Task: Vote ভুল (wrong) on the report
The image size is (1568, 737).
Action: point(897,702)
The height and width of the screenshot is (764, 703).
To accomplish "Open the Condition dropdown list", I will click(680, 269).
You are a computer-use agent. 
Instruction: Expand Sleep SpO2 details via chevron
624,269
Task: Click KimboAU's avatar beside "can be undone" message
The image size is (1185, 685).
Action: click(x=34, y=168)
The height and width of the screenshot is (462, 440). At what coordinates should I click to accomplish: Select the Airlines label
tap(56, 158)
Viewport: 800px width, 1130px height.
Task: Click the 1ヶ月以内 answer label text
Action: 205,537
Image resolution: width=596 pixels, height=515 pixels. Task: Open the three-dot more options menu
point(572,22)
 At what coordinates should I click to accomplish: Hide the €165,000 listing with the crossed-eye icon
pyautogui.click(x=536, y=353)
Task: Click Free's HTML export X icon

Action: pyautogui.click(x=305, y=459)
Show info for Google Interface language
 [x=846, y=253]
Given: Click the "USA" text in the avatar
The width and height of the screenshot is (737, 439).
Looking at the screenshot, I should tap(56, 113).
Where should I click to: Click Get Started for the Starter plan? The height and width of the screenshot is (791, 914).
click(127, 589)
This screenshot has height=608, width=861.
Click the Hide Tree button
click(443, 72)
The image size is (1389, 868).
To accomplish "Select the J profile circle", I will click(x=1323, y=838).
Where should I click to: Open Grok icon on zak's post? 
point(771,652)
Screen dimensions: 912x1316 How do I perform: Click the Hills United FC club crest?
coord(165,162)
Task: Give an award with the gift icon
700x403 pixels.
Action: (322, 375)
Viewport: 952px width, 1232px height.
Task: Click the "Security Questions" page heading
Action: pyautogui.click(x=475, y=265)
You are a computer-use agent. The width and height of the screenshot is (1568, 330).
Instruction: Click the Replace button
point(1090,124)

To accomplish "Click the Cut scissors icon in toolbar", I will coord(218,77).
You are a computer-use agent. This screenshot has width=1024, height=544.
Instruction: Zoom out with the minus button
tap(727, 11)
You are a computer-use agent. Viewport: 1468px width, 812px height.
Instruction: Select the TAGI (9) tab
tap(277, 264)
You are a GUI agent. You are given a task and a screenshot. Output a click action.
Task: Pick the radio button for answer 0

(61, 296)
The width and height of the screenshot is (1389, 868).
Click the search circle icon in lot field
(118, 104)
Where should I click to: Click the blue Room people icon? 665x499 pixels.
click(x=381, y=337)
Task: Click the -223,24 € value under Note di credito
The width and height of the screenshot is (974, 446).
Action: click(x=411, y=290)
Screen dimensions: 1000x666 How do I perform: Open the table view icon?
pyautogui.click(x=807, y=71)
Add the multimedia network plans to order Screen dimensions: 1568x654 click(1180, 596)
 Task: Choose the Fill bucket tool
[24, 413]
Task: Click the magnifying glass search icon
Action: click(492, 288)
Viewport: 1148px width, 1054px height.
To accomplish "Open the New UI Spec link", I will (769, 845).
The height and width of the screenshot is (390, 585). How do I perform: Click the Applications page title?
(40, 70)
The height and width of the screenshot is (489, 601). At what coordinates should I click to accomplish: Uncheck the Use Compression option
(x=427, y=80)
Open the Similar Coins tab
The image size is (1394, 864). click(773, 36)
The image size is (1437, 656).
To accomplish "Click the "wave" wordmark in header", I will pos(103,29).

══════════

Problem statement: Exactly as it appears above, write out the complete listing.

Exercise result:
Task: Vote ভুল (wrong) on the report
The image size is (1568, 737).
Action: point(897,702)
The height and width of the screenshot is (764, 703).
To accomplish "Open the Condition dropdown list", I will click(680, 269).
You are a computer-use agent. 
Instruction: Expand Sleep SpO2 details via chevron
624,269
Task: Click KimboAU's avatar beside "can be undone" message
The image size is (1185, 685).
Action: click(x=34, y=168)
The height and width of the screenshot is (462, 440). At what coordinates should I click to accomplish: Select the Airlines label
tap(56, 158)
Viewport: 800px width, 1130px height.
Task: Click the 1ヶ月以内 answer label text
Action: 205,537
Image resolution: width=596 pixels, height=515 pixels. Task: Open the three-dot more options menu
point(572,22)
 At what coordinates should I click to accomplish: Hide the €165,000 listing with the crossed-eye icon
pyautogui.click(x=536, y=353)
Task: Click Free's HTML export X icon

Action: pyautogui.click(x=305, y=459)
Show info for Google Interface language
 [x=846, y=253]
Given: Click the "USA" text in the avatar
The width and height of the screenshot is (737, 439).
Looking at the screenshot, I should tap(56, 113).
Where should I click to: Click Get Started for the Starter plan? The height and width of the screenshot is (791, 914).
click(127, 589)
This screenshot has height=608, width=861.
Click the Hide Tree button
click(443, 72)
The image size is (1389, 868).
To accomplish "Select the J profile circle", I will click(x=1323, y=838).
Where should I click to: Open Grok icon on zak's post? 
point(771,652)
Screen dimensions: 912x1316 How do I perform: Click the Hills United FC club crest?
coord(165,162)
Task: Give an award with the gift icon
700x403 pixels.
Action: (322, 375)
Viewport: 952px width, 1232px height.
Task: Click the "Security Questions" page heading
Action: pyautogui.click(x=475, y=265)
You are a computer-use agent. The width and height of the screenshot is (1568, 330).
Instruction: Click the Replace button
point(1090,124)

To accomplish "Click the Cut scissors icon in toolbar", I will coord(218,77).
You are a computer-use agent. This screenshot has width=1024, height=544.
Instruction: Zoom out with the minus button
tap(727, 11)
You are a computer-use agent. Viewport: 1468px width, 812px height.
Instruction: Select the TAGI (9) tab
tap(277, 264)
You are a GUI agent. You are given a task and a screenshot. Output a click action.
Task: Pick the radio button for answer 0

(61, 296)
The width and height of the screenshot is (1389, 868).
Click the search circle icon in lot field
(118, 104)
Where should I click to: Click the blue Room people icon? 665x499 pixels.
click(x=381, y=337)
Task: Click the -223,24 € value under Note di credito
The width and height of the screenshot is (974, 446).
Action: click(x=411, y=290)
Screen dimensions: 1000x666 How do I perform: Open the table view icon?
pyautogui.click(x=807, y=71)
Add the multimedia network plans to order Screen dimensions: 1568x654 click(1180, 596)
 Task: Choose the Fill bucket tool
[24, 413]
Task: Click the magnifying glass search icon
Action: click(492, 288)
Viewport: 1148px width, 1054px height.
To accomplish "Open the New UI Spec link", I will (769, 845).
The height and width of the screenshot is (390, 585). How do I perform: Click the Applications page title?
(40, 70)
The height and width of the screenshot is (489, 601). At what coordinates should I click to accomplish: Uncheck the Use Compression option
(x=427, y=80)
Open the Similar Coins tab
The image size is (1394, 864). click(773, 36)
The image size is (1437, 656).
To accomplish "Click the "wave" wordmark in header", I will pos(103,29).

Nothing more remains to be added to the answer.